Air NZ was also facing a rising tide of international carriers that flew into Australia and then added on a trans-Tasman leg on a marginal cost basis that allowed them to offer low fares.

Such so-called "Fifth Freedom carriers" already account for 25% of Sydney-Auckland seats and 44% Brisbane-Auckland.

The most powerful testimony of the week came from professor Robert Willig of Princeton University in the US. Speaking for Air NZ and Qantas, his analysis of the nature of international aviation competition should have left the commission with no doubt about Air NZ's acute vulnerability if it stood alone.

More tellingly, he discredited the economic model that the commission had used to generate its negative assessment of the proposed alliance. He pointed out that the commission had left out of its model the competition generated by foreign airlines flying the Tasman.

The airlines also delivered some additional but commercially sensitive analysis in closed sessions. This material focused, for example, on the financial impact on Air NZ if it was subjected from open slather competition from Qantas and Virgin Blue.

But above all, one of the strongest endorsements for the alliance came from an unexpected source: Virgin Blue. Under questioning from the commission, it conceded on Thursday that it would be better off with the alliance than without. Now it was starting to get some concessions from Air NZ on issues such as counter and gate space at Auckland airport, it intended to start operations over here.

The logic is clear: if the alliance was in place, Virgin Blue as a VBA with lower costs and lower fares has a natural competitive position against a combined Air NZ and Qantas. But without the alliance, the bloody three-way competition would do serious harm to them all.

So last week dealt potentially fatal blows to the two main planks of the commission's opposition to the alliance. Its draft determination said competition to the alliance would be severely restricted. But this was based on the assumption that Virgin Blue would not come here if it had to face the alliance and it ignored the foreign competition on the Tasman. Both conditions no longer apply.

Its second point of opposition was based on its modelling. But that has now been shown to be deeply suspect.

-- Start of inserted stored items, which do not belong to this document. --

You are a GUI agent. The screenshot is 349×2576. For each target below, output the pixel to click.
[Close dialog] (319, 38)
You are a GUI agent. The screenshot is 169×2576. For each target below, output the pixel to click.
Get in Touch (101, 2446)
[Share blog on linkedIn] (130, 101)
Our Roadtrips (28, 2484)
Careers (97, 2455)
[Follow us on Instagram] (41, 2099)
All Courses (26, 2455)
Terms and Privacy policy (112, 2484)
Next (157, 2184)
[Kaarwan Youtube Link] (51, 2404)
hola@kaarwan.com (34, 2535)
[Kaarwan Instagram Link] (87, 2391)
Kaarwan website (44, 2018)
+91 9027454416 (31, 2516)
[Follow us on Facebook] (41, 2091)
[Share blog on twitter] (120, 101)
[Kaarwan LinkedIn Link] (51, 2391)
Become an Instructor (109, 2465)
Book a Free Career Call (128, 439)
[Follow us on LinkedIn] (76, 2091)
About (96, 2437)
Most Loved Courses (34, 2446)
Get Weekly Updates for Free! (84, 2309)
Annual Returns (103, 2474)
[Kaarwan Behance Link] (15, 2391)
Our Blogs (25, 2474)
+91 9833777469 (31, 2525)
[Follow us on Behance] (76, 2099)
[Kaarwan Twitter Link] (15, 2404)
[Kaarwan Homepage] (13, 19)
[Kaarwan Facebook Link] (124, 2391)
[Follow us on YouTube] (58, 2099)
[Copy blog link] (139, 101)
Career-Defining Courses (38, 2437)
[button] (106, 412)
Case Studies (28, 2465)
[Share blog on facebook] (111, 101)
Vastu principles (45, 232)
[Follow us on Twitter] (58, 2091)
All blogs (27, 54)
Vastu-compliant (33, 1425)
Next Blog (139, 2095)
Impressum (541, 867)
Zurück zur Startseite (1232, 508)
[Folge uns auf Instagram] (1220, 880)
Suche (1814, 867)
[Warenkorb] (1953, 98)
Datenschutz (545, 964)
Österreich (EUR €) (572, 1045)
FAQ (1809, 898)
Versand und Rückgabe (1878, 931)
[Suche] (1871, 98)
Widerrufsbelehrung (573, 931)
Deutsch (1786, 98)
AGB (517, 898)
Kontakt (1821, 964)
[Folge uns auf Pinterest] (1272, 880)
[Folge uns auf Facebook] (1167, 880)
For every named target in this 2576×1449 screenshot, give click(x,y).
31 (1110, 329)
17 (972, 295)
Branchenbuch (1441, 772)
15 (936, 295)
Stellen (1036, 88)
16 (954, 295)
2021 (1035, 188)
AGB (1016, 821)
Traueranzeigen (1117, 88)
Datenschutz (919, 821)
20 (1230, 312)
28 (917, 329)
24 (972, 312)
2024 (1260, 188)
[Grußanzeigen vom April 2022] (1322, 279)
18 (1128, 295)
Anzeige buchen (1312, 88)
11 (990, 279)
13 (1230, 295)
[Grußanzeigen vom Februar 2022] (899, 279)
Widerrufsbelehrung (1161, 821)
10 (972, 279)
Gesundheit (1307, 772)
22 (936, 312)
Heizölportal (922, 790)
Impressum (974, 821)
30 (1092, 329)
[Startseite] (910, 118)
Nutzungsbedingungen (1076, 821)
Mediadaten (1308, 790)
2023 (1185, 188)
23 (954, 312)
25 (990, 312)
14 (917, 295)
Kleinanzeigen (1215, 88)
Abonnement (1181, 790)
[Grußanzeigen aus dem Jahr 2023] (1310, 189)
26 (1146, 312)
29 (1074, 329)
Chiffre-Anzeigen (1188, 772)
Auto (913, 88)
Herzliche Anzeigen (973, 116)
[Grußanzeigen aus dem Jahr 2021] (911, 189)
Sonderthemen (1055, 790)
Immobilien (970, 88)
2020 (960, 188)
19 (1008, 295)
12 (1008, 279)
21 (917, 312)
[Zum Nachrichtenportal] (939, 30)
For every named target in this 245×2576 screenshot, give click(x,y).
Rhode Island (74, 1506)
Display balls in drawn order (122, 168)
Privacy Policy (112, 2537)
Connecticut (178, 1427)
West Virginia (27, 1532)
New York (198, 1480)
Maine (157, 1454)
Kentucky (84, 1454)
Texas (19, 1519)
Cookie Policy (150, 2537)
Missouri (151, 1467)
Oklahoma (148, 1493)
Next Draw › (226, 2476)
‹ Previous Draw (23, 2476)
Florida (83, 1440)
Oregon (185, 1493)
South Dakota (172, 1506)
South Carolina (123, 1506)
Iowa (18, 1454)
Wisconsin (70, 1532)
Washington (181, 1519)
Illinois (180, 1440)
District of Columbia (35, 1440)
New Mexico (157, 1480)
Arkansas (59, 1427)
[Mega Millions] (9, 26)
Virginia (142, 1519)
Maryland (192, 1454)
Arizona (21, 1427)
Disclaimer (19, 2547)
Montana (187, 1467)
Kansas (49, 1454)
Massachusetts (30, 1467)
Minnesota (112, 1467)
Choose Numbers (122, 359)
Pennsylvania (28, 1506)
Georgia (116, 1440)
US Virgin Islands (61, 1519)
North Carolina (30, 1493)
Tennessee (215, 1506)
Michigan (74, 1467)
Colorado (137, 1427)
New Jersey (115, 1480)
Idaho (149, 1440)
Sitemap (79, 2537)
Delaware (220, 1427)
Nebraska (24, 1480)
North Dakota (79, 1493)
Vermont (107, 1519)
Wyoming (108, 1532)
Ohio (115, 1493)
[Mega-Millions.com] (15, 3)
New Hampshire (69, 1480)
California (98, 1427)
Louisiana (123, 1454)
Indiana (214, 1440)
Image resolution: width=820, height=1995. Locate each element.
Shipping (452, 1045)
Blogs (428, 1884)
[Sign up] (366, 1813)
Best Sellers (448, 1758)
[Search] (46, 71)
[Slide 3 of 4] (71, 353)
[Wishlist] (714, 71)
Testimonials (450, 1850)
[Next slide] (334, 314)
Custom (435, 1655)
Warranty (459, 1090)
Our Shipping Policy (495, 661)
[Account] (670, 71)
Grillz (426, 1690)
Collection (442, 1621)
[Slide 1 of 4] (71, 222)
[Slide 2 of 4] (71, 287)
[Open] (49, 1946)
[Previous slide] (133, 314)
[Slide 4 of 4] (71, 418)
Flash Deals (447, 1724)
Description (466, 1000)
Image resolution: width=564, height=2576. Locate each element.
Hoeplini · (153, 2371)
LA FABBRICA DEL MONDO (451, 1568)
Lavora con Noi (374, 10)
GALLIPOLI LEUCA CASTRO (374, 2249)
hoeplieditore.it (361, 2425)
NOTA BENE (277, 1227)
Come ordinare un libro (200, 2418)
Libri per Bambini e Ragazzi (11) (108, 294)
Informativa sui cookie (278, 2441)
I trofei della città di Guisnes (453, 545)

So it was no surprise that the commissioners shifted their ground during the week. Judging by their questions, they started the week very committed to their draft determination's view that there had to be some other more desirable solution to Air NZ's life-or-death strategic decision than to team up with Qantas.

But by the middle of Wednesday, the nature of their questions seemed to change. Rather than trying to attack Air NZ's logic, they were starting to probe to build their understanding of it. By Thursday, they were using some of Air NZ's information to challenge its opponents.

The ACCC's opposition was based largely on our commission's view about restricted competition and negative costs. Since then, the ACC has got a new chairman and has delayed its final decision until after our commission rules.

If it turns out the commission does change its mind - and the ACC follows suit ? it would be a triumph for the process rather than an embarrassment to the commissioners and their staff.

The long, arduous months of submissions, analysis and hearings have generated greater understanding of the issues. And crucially, the ground has shifted significantly towards the alliance facing greater competition.

Above all, there is a cautious, practical way forward for the commission. Rather than base its decision on theoretical models, it could put the alliance to a real test.

It could approve it for a period of, say, three to five years to see if the airlines lived up to the benefits they are promising, such as security and a large degree of autonomy for Air NZ, and to see if competition eventuates and if air fares remain reasonable.

If the alliance didn't deliver, it would be denied a renewal and would have to be unwound. That could be done because the airlines have built divorce procedures into their proposal.

But if the alliance passed the test, it would get approval for a further period, establishing a new and far more beneficial trans-Tasman business relationship than the branch plant economy model which has seen Australian companies dominate large sectors of the New Zealand economy.